Work required: Copy out the listing below word for word, leaving out the pictures.

(Listing of located words and elements)
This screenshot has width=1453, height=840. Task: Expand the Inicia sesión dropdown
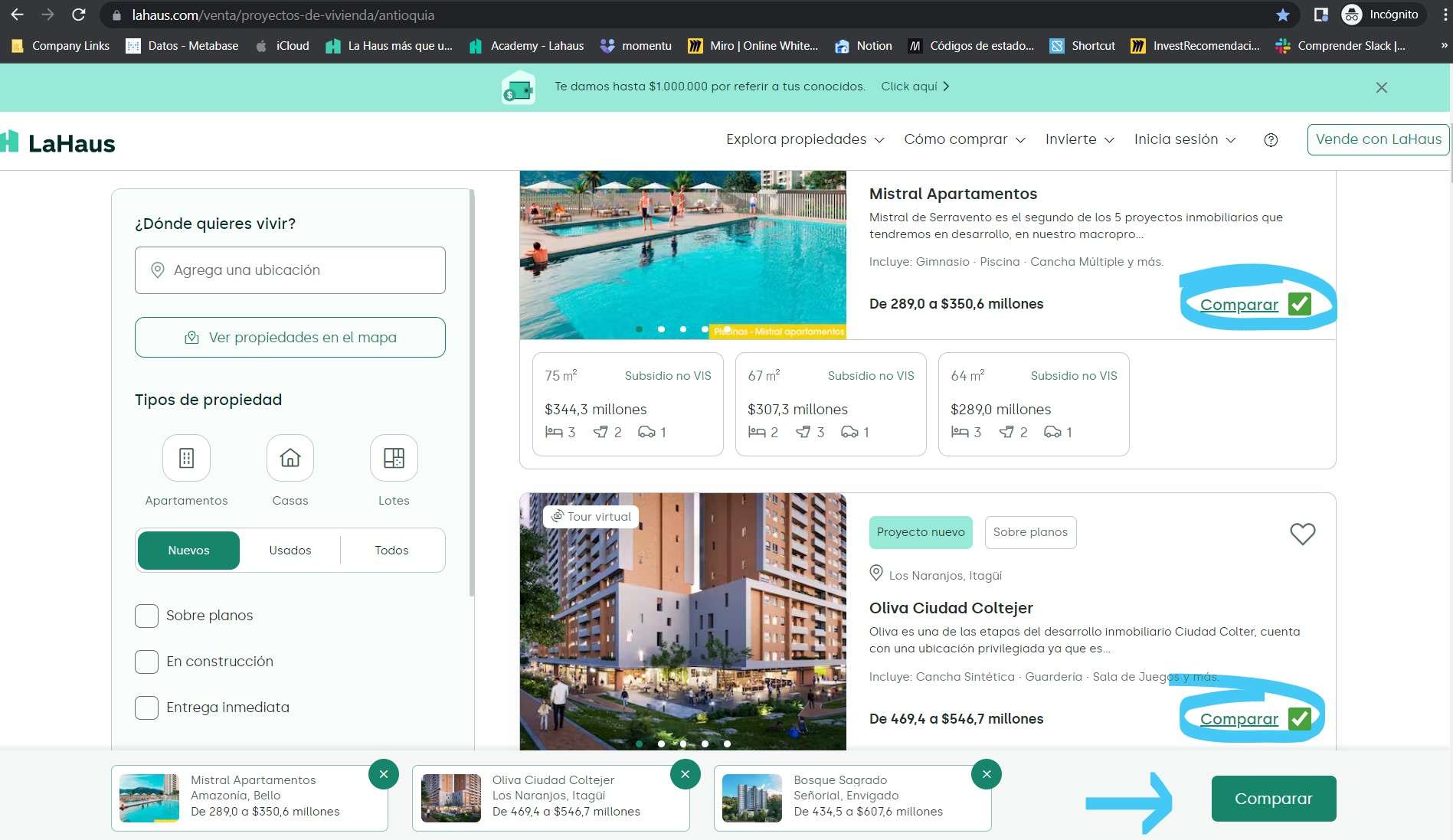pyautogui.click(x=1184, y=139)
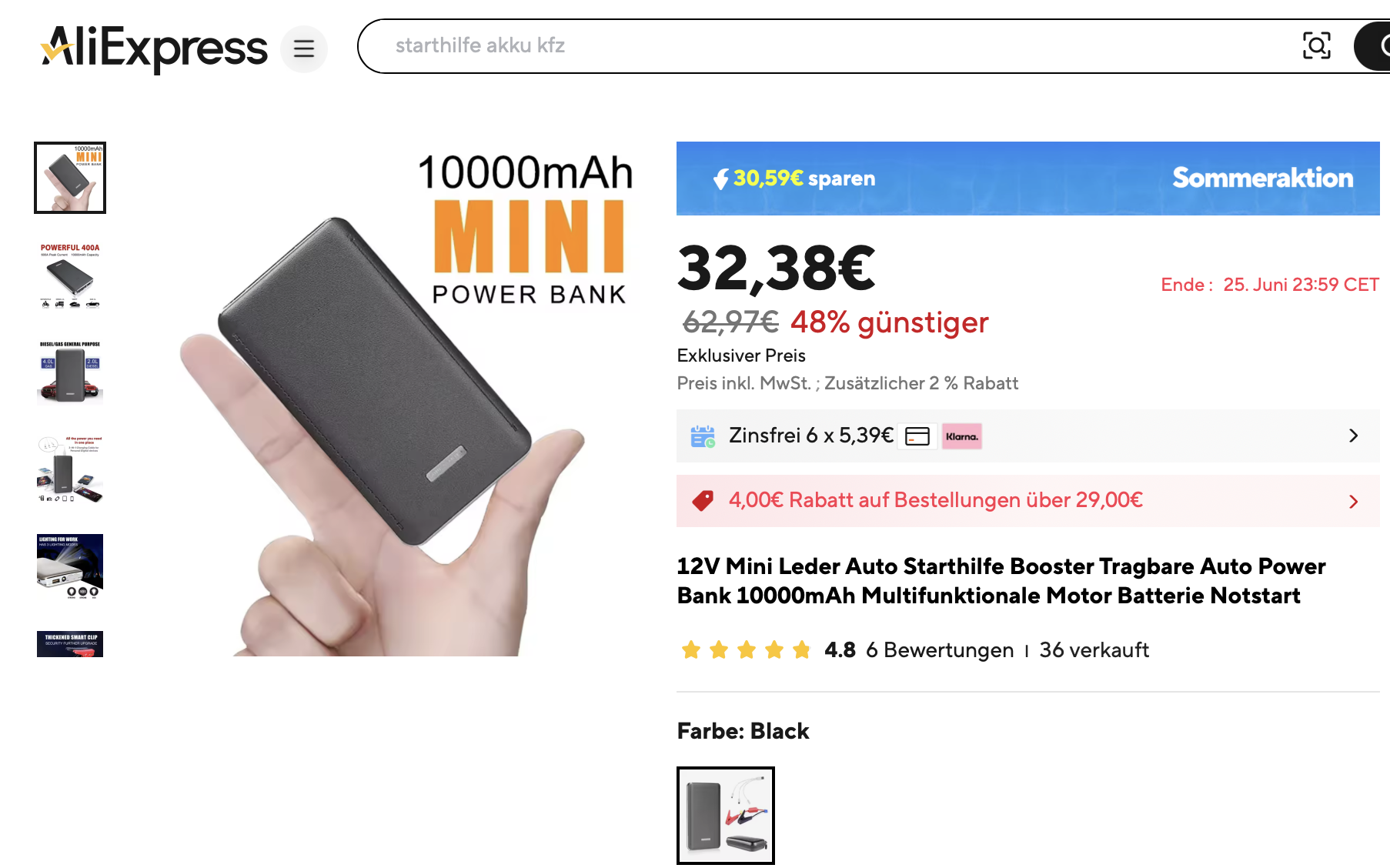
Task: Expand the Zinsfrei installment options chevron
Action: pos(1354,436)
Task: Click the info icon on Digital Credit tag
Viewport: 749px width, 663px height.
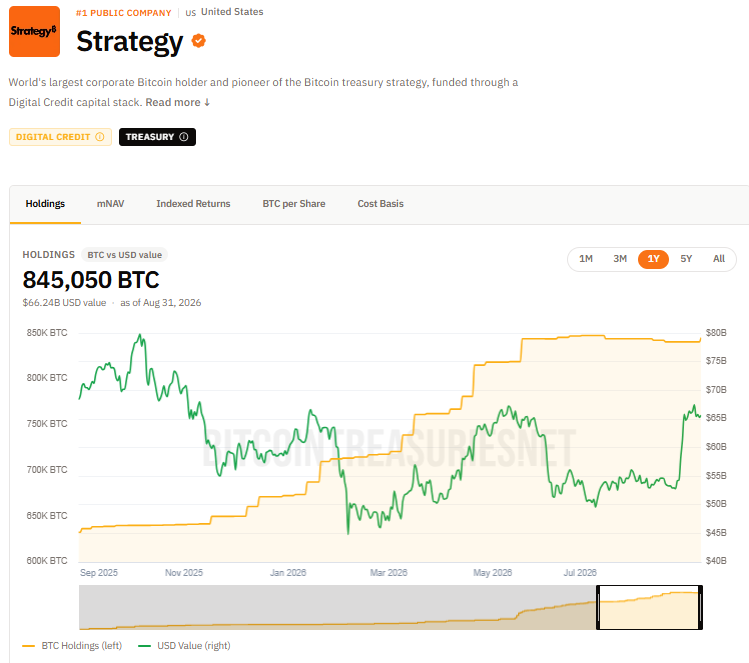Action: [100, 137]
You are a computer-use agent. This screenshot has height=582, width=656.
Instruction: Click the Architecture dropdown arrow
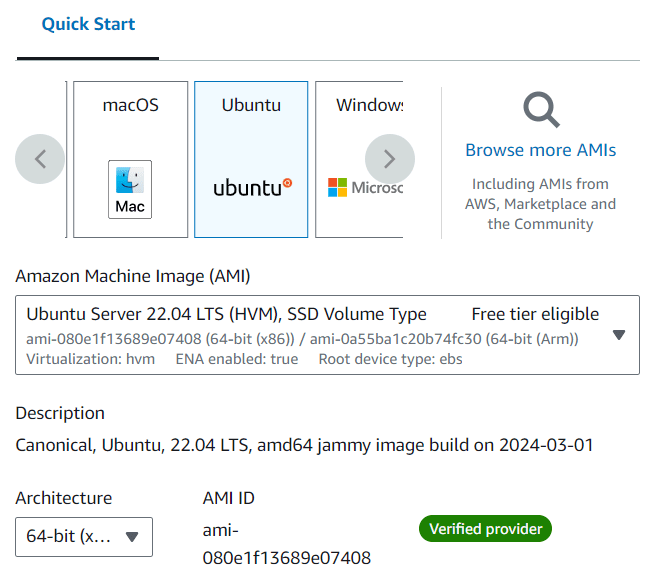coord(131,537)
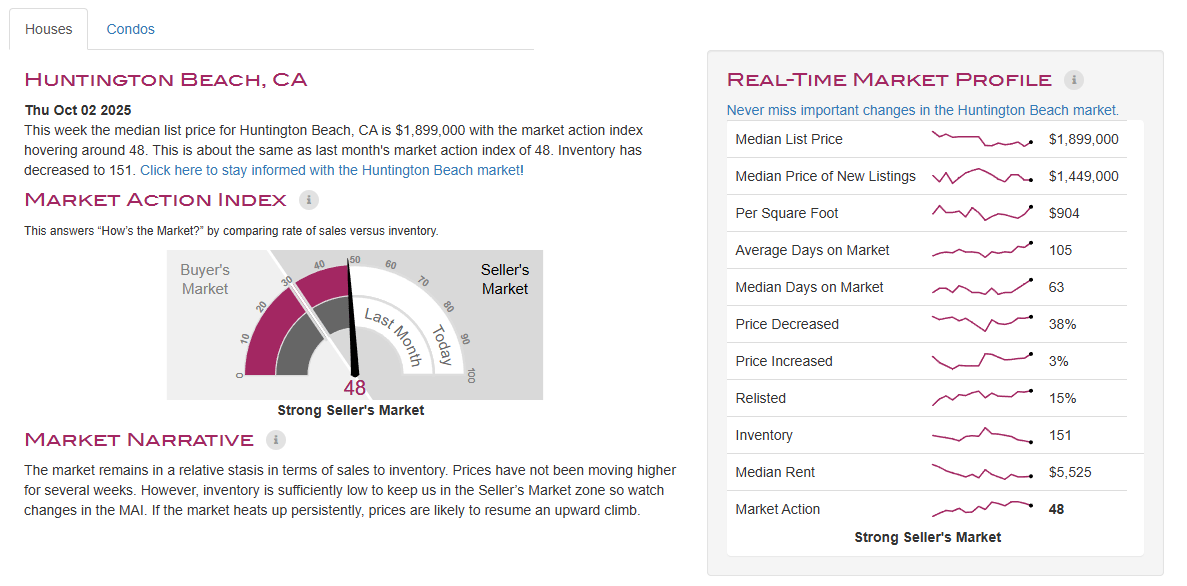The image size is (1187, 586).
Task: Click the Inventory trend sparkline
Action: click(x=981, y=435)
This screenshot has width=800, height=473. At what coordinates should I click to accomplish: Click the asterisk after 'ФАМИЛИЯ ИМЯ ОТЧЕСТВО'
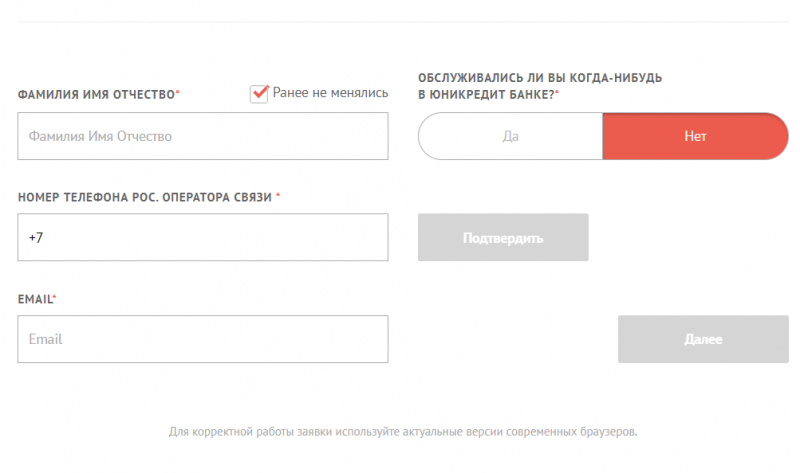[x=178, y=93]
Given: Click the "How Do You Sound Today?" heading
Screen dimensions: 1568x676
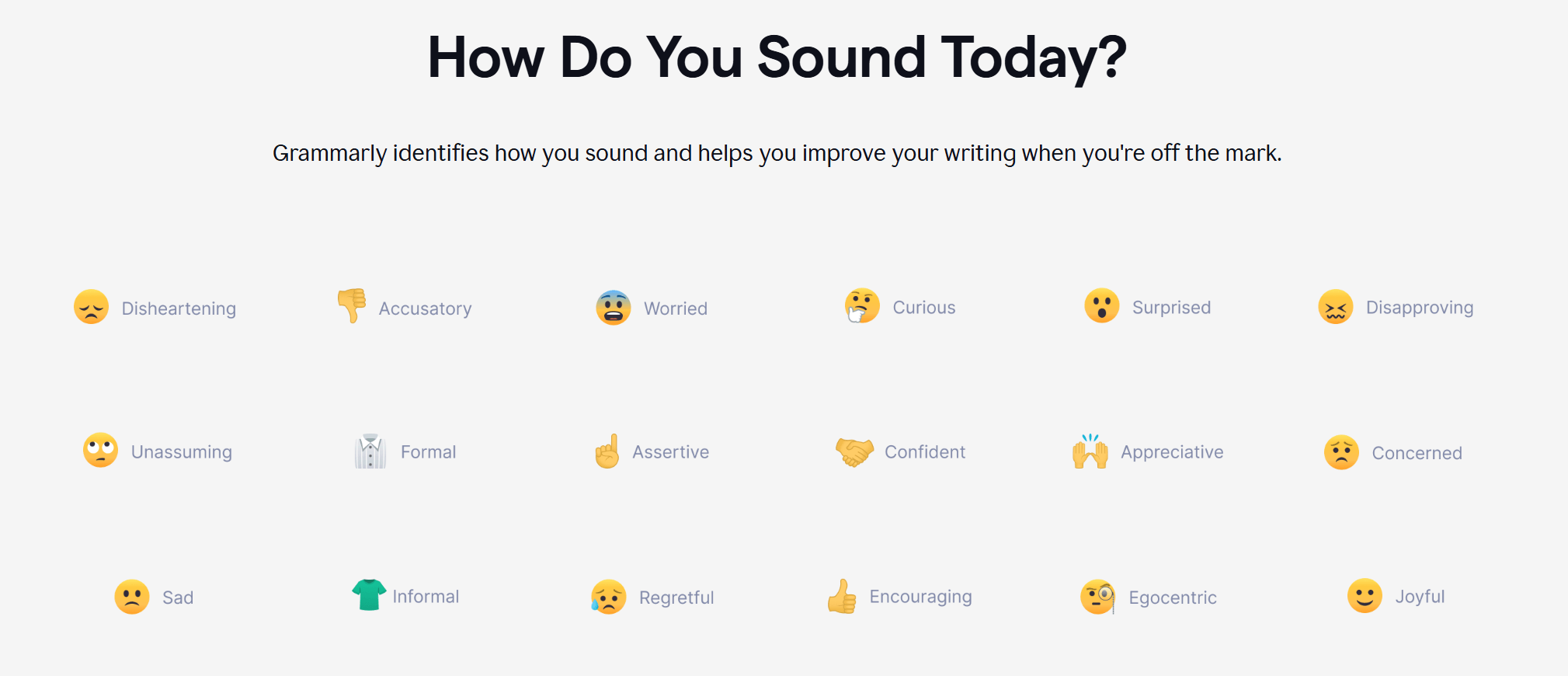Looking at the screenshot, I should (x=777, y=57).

Answer for this exercise:
This screenshot has width=1453, height=840. Task: Expand the Inicia sesión dropdown
pyautogui.click(x=1184, y=139)
Task: Expand the Zinsfrei installment options chevron
Action: pos(1354,436)
Task: Click the info icon on Digital Credit tag
Viewport: 749px width, 663px height.
Action: [100, 137]
You are a computer-use agent. This screenshot has height=582, width=656.
Instruction: Click the Architecture dropdown arrow
coord(131,537)
The image size is (1187, 586).
Task: Click the Inventory trend sparkline
Action: click(x=981, y=435)
This screenshot has width=800, height=473. At what coordinates should I click to accomplish: Click the asterisk after 'ФАМИЛИЯ ИМЯ ОТЧЕСТВО'
[x=178, y=93]
Given: Click the "How Do You Sound Today?" heading
Screen dimensions: 1568x676
Looking at the screenshot, I should (x=777, y=57).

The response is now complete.